When he overheard this being discussed by the other soldiers in the late-night hours, Alan had remarked dryly from his bunk, “Sounds like an average day in Neo-London. Have you ever been inside a government building?”
“Does anything rattle you, Callaghan?” one of the men in his squadron asked, chuckling.
“Oh, plenty of things. Long queues. Dating. Running out of tea…”
At the age of nineteen, it was assumed by his superiors that Alan’s calm was born of arrogance, like that of other fresh recruits. But unlike the other young soldiers in his garrison of the recently formed Iron Guard, Alan was convinced he had nothing else to lose, even on a mission to the Winter Court.
It was rumored to be located somewhere in the Shetland mainland. The islands were nearly abandoned, partially because of its barrenness and partially because of the rumors of death surrounding the area that spread like a shadow. When the Iron Guard squadron arrived by ship the next morning for a rescue mission, only the howling wind greeted them. The instant they arrived, sleet began to fall.
“Our mission today may sound simple, but this area and the monsters here are unpredictable,” the commander in charge warned the squadron before they departed the ship. “Twelve hours ago, three children went missing from their home in Lerwick. Drag marks were found leading from the yard and vanishing, as if they were spirited away. This kind of behavior is typical of Unseelie hounds, and they are likely to have a den nearby. We must act quickly to save the children, but it is understood that we will likely be retrieving what’s left of their bodies.”
Armed with iron artillery, the squadron tracked a large pack of black hounds back to its den, following the sporadic imprints of their savage claws in the frosty ground. The baying of the hounds was lost in the constant, deafening roar of the wind, and the squadron was caught in an ambush before it reached the den. The pack of feral dogs attacked, swift and hidden by the sleet, and ripped flesh and sinew from bone in a flash.

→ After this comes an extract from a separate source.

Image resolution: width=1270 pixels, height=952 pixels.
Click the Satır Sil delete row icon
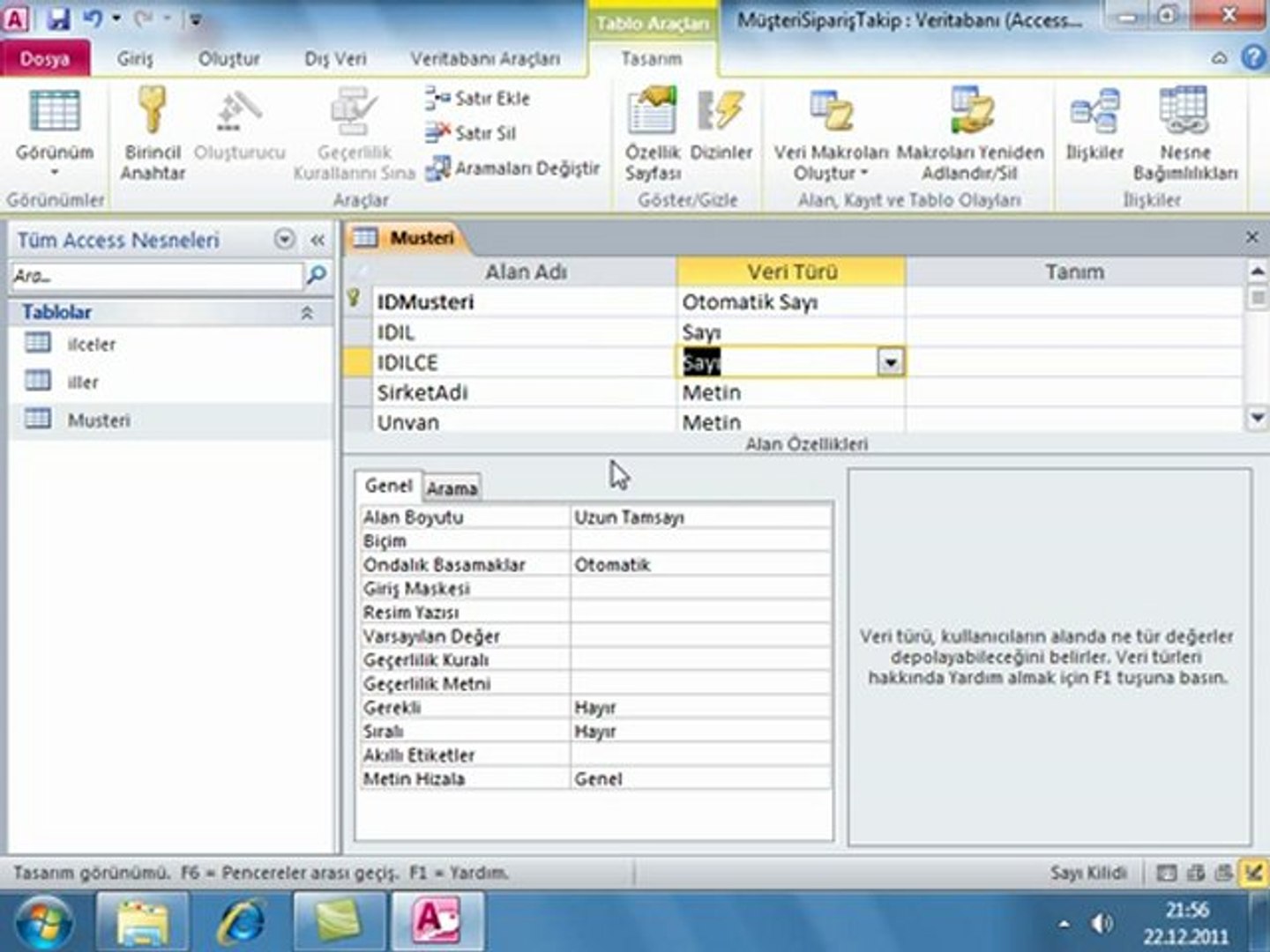[x=437, y=133]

The firearms were useless in a situation like this, when visibility was low and the vicious hounds could appear in and out of the sleet unnoticed, quick as lightning. When the commander was gravely injured with a messy bite to his collarbone, the squadron retreated; the dogs followed for a while but let them leave with their wounded. Alan assumed that was because they still had a prize in their den to distract them.

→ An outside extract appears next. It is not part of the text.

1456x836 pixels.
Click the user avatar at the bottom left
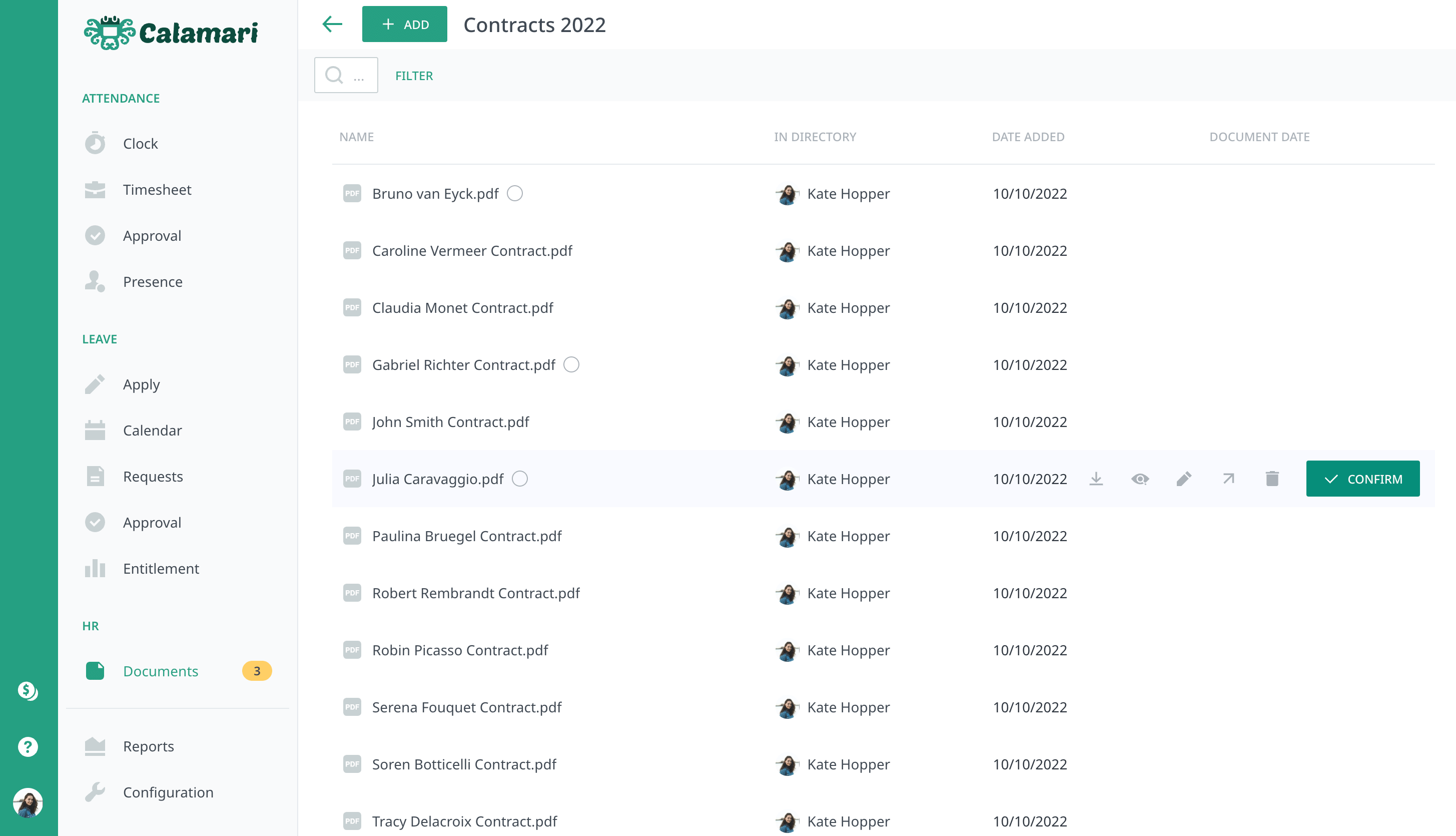(28, 802)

“The children may still be alive, Commander. You need to send us back in.” Alan wasted no time, not even waiting until the man was fully patched up by the medic. “During the fallout of the Cataclysm, there were all manner of Fae monsters roaming the city, absorbing the radiation and feeding off survivors.”

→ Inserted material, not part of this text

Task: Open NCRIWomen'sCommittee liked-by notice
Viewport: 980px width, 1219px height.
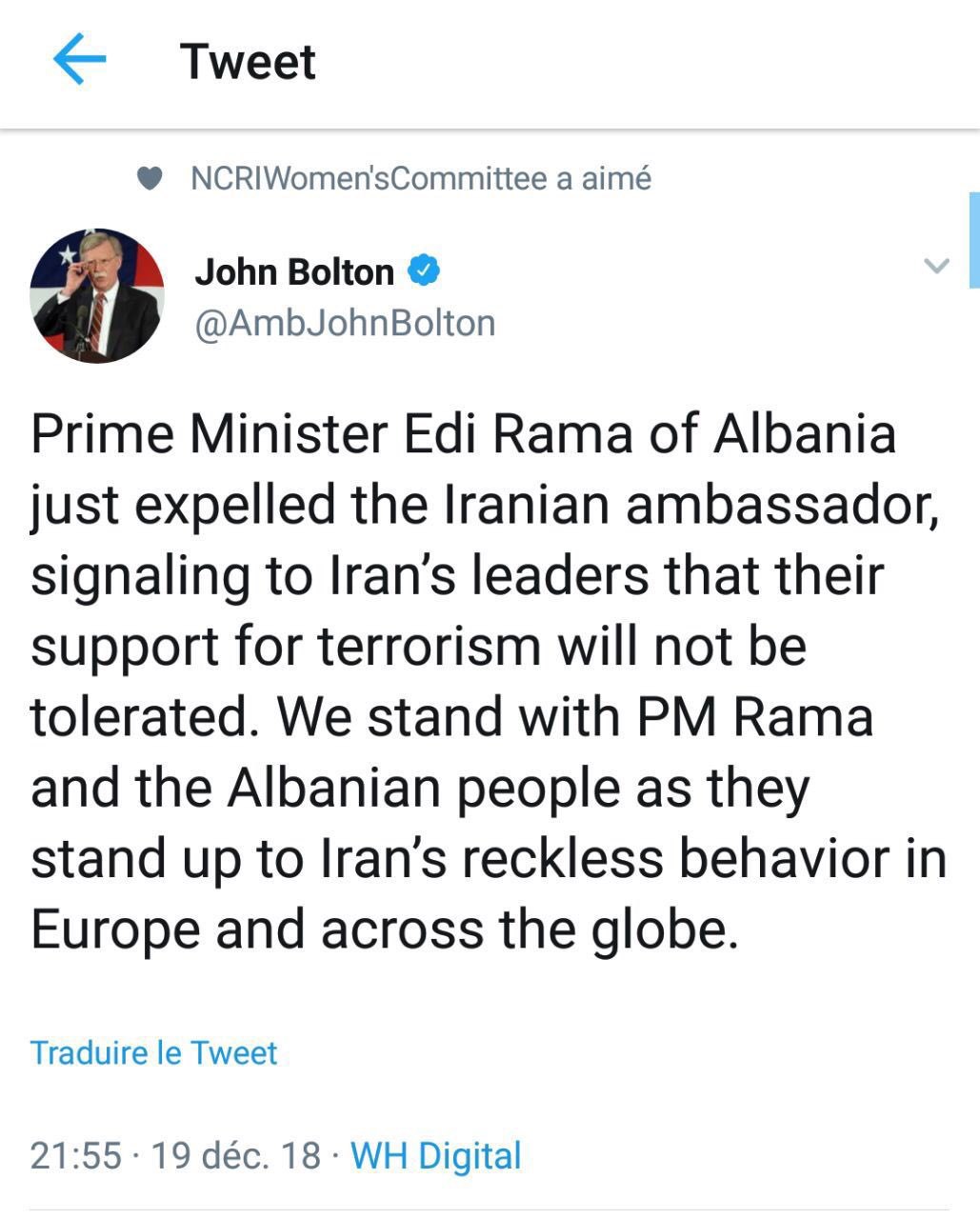Action: (421, 179)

The commander gaped at him, the common response when anyone mentioned the tragedy, still an open wound in many hearts.
“I saw a pack of black dogs digging through the rubble after the Cataclysm for bodies,” Alan pressed on. “The only areas they stayed away from were where the buildings were still burning. They had an aversion to fire. I assume these hounds here fear it as well. With respect, I suggest you send us back in, with flamethrowers this time, and we ambush them.”
With only one flamethrower in the supplies, which was dangerous to use because the wind might turn against them, the rest of the uninjured squadron was armed with makeshift torches, rags soaked with kerosene tied around iron batons. The hounds had been able to hear them over the wind before, so they blasted radio static from the ship, too high for humans to hear, to distract them.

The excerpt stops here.